Entries for locating text and elements

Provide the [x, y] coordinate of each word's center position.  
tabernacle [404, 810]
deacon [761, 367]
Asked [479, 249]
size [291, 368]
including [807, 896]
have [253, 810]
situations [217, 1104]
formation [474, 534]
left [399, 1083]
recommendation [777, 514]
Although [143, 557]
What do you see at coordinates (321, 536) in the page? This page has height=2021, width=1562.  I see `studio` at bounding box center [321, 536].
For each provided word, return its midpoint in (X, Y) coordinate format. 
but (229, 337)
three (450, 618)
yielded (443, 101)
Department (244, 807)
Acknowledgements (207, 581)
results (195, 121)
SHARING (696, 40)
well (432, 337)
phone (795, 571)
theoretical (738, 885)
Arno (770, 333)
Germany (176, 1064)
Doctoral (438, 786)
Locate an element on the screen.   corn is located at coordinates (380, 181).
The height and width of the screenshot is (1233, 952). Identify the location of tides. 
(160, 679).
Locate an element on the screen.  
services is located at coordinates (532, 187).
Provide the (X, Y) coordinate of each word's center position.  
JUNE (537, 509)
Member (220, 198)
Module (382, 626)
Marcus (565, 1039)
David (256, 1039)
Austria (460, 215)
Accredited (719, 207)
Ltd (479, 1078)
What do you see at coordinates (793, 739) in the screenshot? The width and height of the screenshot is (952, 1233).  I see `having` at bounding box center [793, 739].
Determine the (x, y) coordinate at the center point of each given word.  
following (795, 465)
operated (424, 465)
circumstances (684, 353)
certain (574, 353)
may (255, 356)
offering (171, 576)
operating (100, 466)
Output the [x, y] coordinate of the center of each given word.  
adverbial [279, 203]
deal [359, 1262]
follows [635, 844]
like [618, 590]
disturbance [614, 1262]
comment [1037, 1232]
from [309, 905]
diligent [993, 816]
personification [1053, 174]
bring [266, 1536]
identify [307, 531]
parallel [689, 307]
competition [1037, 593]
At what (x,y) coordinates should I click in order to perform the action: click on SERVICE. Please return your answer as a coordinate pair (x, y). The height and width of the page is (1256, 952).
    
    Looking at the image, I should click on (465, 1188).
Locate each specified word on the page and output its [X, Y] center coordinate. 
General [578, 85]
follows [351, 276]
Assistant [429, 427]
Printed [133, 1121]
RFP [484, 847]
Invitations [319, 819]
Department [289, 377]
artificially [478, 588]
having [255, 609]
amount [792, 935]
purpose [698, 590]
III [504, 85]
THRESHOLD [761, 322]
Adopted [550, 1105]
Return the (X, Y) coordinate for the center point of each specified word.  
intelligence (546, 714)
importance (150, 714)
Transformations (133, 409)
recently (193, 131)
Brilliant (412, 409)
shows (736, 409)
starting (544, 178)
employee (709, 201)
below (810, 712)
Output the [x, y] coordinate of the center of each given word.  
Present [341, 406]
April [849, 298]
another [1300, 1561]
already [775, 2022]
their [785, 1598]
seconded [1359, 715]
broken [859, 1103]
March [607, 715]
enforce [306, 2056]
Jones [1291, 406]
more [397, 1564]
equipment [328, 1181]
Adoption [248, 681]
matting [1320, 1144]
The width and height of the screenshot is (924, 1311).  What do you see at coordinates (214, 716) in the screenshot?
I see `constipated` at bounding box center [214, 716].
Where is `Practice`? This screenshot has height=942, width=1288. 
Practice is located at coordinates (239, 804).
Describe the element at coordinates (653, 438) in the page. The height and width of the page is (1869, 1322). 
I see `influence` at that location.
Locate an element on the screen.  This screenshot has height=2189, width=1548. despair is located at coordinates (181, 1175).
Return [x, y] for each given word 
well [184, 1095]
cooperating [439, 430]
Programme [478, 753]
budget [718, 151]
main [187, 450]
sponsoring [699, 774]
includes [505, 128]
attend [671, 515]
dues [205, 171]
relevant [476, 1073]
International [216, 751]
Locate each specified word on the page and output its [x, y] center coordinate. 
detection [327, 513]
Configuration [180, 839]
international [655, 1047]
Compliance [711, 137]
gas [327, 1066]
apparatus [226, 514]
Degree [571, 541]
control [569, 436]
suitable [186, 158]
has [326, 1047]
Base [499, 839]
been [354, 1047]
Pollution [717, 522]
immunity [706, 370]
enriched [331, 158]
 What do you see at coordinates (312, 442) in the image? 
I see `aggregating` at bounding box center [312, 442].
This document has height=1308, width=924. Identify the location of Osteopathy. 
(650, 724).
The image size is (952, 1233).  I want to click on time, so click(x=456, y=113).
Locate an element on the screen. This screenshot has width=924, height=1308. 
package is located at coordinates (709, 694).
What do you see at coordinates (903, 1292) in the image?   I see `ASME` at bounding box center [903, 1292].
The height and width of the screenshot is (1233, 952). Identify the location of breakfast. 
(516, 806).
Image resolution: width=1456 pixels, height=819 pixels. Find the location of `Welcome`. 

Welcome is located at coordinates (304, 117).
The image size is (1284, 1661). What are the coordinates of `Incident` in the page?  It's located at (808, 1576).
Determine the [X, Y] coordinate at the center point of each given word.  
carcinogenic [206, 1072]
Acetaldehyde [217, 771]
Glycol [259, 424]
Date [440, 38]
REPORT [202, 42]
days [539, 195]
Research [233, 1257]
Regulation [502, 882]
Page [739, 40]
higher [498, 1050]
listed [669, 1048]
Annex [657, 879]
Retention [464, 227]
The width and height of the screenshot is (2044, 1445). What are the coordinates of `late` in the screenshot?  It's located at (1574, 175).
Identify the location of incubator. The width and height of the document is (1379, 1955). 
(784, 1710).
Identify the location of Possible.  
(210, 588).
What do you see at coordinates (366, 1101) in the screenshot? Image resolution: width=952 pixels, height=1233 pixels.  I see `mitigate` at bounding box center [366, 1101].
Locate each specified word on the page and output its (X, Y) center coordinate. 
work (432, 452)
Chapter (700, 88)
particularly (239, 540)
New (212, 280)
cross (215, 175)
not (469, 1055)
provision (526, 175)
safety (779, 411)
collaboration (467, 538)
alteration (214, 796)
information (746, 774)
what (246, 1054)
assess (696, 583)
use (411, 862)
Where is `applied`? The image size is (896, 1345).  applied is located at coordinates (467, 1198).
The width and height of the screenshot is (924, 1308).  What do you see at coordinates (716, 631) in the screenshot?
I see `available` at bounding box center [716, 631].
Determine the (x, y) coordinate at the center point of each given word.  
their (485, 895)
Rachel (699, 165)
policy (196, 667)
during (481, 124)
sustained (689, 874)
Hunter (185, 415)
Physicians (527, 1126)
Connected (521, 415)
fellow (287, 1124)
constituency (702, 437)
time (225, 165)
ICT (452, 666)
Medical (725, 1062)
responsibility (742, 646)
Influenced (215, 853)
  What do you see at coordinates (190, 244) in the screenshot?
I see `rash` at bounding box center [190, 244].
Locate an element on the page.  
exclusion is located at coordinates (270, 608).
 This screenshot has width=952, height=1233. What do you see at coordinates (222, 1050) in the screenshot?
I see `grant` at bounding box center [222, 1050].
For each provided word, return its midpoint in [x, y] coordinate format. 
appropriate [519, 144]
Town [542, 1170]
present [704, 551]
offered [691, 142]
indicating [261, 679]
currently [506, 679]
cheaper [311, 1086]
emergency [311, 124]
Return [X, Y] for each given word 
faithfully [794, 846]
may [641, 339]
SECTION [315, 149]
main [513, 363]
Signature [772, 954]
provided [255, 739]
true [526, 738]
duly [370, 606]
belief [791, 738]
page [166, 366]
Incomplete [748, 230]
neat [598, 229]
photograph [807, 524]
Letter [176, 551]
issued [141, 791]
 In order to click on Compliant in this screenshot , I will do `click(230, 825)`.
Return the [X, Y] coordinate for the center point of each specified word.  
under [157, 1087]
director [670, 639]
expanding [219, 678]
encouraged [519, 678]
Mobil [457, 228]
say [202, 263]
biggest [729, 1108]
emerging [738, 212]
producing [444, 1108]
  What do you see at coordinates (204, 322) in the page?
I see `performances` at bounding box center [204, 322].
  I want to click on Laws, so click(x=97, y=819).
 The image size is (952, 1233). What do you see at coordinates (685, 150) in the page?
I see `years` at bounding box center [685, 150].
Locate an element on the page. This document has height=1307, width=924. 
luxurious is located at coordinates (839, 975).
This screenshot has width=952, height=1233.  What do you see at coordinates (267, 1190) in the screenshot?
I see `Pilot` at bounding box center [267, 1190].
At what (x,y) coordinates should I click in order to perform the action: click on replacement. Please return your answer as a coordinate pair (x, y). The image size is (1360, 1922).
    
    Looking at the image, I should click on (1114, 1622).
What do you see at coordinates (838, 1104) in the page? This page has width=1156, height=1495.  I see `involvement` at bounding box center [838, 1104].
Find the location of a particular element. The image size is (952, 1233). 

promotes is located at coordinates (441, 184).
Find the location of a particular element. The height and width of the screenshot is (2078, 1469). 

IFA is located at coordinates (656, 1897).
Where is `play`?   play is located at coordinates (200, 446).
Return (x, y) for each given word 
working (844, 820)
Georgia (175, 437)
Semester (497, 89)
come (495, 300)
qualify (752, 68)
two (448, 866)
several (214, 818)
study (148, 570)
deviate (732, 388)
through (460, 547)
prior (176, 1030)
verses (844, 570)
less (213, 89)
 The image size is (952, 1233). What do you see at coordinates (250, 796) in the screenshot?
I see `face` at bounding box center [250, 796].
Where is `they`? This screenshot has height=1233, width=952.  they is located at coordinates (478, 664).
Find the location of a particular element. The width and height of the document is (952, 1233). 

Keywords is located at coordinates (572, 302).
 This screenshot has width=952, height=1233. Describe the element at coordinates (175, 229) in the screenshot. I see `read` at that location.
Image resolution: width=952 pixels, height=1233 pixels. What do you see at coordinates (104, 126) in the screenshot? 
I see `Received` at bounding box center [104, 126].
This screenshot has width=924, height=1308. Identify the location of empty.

▶ _Requirements_: Reproduce the lines from the one holding "dues [205, 171]" through the one holding "What do you see at coordinates (903, 1292)", inclusive, substituting "What appears at" for "What do you see at" and leaving everything else unchanged.

▶ _Result of the exercise_:
dues [205, 171]
relevant [476, 1073]
International [216, 751]
Locate each specified word on the page and output its [x, y] center coordinate. 
detection [327, 513]
Configuration [180, 839]
international [655, 1047]
Compliance [711, 137]
gas [327, 1066]
apparatus [226, 514]
Degree [571, 541]
control [569, 436]
suitable [186, 158]
has [326, 1047]
Base [499, 839]
been [354, 1047]
Pollution [717, 522]
immunity [706, 370]
enriched [331, 158]
 What appears at coordinates (312, 442) in the image? 
I see `aggregating` at bounding box center [312, 442].
This document has height=1308, width=924. Identify the location of Osteopathy. 
(650, 724).
The image size is (952, 1233).  I want to click on time, so click(x=456, y=113).
Locate an element on the screen. This screenshot has width=924, height=1308. 
package is located at coordinates (709, 694).
What appears at coordinates (903, 1292) in the image?   I see `ASME` at bounding box center [903, 1292].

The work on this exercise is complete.